You just need a foundation of C/C++. If you already have that then just start programming, it's way better than reading books/guides/blogs (at least until you're stuck!). Also, you can read the source code of other similar projects on GitHub and get ideas from them, this is what I did at the beginning.
Both uses cublas under the hood. So I think it is similar for prefilling (of course, this framework is too early and don't have FP16 / BF16 support for GEMM it seems). Hand-roll gemv is faster for token generation hence llama.cpp is better.
Unrelated: my man, I loved your C vision library back in the day.
Do you have any plan for the serialization and deserialization of your tensor and nn library?
Right now I can load tensors directly from a safetensors file or from a NumPy array so I don't really have in mind to add my own custom format but I do plan to support GGUF files.
super n00b question , what kind of labtop do you need to do project like this? Is mac ok? or do you need dedicated linux labtop?
I developed this on an HP Omen 15 with an i7-8750H, a GTX 1050TI and 32GB or RAM with Linux Mint as my OS.
Any laptop with an Nvidia card
does gaming labtop works with windows? have always used mac for development because tool chain is so much easier, wondering if there is a difference between windows and linux for cuda development
You can always use WSL
Why not zig.
Because I happen to know C++ and I just wanted to build something rather than learn a new language. Zig looks very interesting though, there are already other projects in this space that use it with great success (see: https://github.com/zml/zml).

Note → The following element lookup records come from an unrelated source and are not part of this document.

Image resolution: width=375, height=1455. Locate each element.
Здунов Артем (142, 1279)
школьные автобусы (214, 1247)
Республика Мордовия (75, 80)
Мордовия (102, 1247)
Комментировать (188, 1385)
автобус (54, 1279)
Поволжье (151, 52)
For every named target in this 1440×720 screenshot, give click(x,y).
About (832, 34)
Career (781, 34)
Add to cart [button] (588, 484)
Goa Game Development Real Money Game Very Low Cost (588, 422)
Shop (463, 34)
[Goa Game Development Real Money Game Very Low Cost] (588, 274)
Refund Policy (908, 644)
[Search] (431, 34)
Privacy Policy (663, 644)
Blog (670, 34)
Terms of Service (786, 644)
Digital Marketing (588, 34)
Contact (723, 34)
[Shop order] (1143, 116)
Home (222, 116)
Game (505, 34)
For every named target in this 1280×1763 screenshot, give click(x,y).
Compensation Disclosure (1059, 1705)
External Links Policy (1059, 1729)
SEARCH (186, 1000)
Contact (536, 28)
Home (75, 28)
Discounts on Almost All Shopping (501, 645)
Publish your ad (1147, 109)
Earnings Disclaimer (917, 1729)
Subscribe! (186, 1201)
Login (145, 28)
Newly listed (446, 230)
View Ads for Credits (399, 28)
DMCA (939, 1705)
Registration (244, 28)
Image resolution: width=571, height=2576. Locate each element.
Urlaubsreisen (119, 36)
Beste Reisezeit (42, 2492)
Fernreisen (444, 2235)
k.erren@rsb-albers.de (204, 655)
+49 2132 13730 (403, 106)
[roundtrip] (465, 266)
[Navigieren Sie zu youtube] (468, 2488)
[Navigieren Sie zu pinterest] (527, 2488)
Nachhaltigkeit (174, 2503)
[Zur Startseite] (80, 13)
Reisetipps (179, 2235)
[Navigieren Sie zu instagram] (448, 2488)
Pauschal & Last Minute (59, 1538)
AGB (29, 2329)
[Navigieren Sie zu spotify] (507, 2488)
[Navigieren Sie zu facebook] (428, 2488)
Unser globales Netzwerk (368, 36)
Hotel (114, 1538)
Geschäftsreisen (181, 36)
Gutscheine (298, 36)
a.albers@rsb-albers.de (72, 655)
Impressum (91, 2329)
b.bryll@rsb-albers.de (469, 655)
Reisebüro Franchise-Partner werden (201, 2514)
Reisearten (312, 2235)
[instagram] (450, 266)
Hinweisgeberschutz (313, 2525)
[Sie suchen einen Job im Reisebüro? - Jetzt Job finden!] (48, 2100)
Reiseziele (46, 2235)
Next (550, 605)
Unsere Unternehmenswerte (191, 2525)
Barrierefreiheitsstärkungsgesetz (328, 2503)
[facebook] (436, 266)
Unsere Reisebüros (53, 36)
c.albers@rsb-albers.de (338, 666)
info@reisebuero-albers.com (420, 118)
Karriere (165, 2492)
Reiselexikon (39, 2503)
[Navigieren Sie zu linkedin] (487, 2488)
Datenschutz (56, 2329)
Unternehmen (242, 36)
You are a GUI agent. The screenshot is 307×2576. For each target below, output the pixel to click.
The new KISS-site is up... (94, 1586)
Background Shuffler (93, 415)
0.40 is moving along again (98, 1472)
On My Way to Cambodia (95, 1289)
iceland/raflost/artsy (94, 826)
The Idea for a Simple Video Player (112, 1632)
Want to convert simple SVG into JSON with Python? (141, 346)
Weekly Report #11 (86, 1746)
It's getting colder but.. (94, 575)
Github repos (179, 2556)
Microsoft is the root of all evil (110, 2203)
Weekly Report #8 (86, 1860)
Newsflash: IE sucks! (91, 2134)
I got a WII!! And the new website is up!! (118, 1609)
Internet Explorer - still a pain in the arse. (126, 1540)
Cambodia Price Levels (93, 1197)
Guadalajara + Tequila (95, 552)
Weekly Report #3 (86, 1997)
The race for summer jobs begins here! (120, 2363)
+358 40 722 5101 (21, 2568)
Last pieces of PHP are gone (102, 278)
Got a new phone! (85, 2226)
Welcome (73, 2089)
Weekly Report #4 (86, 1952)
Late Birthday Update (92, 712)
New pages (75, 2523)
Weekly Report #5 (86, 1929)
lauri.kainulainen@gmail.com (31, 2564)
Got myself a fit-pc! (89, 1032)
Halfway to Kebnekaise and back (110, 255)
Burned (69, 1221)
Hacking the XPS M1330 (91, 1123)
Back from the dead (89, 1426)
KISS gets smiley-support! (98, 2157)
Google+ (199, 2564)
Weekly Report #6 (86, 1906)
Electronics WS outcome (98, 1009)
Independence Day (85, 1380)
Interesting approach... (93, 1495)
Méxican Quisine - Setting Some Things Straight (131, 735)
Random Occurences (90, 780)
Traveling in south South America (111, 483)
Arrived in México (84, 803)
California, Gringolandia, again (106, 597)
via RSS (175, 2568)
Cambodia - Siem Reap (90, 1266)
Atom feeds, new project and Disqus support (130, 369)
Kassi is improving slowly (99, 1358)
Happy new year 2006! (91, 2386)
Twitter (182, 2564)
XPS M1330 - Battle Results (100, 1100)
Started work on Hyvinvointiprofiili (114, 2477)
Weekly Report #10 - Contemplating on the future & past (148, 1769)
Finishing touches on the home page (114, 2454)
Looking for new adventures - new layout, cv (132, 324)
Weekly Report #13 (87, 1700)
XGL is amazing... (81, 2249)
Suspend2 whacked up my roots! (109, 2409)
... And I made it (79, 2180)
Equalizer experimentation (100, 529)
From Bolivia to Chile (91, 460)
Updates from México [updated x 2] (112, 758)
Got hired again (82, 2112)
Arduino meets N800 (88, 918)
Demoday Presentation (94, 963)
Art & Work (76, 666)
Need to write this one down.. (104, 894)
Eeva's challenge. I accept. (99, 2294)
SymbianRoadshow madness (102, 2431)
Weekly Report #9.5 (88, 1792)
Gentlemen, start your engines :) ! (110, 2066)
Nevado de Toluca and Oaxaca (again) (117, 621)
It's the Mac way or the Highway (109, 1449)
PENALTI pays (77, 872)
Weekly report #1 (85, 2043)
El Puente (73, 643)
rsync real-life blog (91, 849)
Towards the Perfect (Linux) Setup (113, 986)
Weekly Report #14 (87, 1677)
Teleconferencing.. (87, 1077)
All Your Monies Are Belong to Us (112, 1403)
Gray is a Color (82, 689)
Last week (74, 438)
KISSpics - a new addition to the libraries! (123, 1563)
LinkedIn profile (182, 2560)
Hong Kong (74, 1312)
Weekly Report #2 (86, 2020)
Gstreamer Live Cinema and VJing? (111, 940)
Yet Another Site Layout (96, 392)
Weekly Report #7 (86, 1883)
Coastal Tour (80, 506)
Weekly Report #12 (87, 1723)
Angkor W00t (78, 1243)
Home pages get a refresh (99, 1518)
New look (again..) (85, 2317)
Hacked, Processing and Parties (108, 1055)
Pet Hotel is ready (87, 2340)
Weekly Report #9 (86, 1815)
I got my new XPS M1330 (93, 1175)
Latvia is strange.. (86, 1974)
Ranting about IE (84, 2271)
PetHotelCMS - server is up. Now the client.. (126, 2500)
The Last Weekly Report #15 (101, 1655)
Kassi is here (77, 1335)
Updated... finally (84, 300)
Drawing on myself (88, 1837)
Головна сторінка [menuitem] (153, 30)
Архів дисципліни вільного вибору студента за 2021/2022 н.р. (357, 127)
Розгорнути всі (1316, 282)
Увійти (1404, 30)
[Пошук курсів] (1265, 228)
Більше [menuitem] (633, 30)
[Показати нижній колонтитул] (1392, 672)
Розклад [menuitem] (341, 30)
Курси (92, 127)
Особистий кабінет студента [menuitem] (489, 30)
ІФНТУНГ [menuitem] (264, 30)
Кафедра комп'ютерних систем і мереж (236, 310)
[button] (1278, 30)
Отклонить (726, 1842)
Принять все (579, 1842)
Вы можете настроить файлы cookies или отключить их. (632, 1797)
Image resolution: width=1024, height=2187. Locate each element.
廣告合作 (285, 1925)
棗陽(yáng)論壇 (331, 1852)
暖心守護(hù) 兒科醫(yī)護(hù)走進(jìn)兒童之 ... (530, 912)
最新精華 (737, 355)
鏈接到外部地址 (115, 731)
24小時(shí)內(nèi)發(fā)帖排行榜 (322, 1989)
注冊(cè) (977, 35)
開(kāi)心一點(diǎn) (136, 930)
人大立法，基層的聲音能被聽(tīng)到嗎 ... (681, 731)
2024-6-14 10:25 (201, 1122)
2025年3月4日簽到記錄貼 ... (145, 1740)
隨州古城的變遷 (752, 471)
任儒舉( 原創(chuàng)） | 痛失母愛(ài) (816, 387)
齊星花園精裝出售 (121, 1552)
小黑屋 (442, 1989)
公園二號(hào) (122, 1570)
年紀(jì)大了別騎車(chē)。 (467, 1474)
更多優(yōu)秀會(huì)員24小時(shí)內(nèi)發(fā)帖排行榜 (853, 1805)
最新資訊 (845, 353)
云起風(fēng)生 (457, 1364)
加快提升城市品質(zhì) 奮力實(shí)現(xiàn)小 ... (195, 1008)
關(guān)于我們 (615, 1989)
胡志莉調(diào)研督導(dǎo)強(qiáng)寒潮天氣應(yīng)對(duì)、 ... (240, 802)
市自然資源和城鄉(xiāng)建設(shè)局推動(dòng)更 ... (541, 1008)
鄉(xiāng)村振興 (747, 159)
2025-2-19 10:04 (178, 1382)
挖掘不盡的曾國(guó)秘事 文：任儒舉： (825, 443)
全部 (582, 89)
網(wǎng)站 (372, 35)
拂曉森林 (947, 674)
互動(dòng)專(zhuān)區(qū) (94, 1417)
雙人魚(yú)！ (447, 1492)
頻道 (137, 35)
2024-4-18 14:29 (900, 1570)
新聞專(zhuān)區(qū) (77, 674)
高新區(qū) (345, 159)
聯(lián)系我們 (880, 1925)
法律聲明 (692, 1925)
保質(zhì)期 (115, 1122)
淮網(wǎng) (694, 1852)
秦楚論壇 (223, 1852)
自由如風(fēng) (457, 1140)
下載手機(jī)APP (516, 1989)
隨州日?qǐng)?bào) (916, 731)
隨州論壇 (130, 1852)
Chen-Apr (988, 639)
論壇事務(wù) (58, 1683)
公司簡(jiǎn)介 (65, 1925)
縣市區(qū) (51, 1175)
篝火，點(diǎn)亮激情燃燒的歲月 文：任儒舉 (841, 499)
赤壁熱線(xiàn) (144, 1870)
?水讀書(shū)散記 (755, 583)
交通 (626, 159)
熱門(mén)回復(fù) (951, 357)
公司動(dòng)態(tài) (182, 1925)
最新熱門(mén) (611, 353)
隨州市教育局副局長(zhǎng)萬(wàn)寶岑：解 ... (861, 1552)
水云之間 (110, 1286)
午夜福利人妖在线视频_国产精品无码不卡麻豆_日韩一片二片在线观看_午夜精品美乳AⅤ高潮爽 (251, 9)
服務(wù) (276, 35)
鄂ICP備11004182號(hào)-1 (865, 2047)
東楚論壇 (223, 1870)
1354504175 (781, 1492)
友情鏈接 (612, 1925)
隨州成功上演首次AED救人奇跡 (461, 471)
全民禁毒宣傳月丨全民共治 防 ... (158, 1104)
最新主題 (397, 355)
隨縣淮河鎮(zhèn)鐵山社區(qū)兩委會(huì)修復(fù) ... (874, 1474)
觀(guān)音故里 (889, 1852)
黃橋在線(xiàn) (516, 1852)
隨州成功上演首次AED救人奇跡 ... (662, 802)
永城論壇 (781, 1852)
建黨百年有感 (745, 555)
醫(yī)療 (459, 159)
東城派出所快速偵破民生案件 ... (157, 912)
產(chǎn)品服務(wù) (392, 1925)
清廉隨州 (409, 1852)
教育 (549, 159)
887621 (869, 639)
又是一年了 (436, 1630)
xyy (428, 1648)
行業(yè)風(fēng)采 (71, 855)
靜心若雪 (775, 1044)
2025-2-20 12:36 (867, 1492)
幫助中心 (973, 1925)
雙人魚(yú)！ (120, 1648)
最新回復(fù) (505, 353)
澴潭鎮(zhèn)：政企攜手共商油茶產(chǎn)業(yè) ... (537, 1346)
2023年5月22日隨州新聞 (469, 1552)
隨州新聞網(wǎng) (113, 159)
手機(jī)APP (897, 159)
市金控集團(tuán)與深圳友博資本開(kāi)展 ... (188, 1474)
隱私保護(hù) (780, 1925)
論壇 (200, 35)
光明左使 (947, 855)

It's very C-like, heavy use of macros, prefixes instead of namespaces, raw pointers for arrays etc. Technically you're compiling C++, but... not really.
No negative or positive comment on its usability though, I'm not an ML/Neural Network simulation person.
I've found adherence to C++ conventions in low-level software to be a rather contentious issue, mostly recently when working in an ML compiler group. One set abhorred the use of macros, the other any kind of polymorphism or modern C++ feature.
Coming from a background of working with OS kernels and systems software, I don't mind the kind of explicit "C++ lite" style used by the OP. Left to my own devices, I usually write things that way. I would think twice if I was trying to design a large framework, but ... I try to avoid those.
If you think that, I encourage you to check out this presentation:
https://www.youtube.com/watch?v=zBkNBP00wJE
About writing a Commodore C64 game in modern(ish) C++
maybe it will sway you a bit :-)
Yes! This was actually one of my initial goals! I actually like to work in a C-style-C++ let's say where I turn off C++ features I don't need and just use the one I actually need like templates, objects ecc... I find this style to be easy to reason about when it comes to performance.
The proper way to reason about performance is to use a profiler, not second guessing what C like code generates.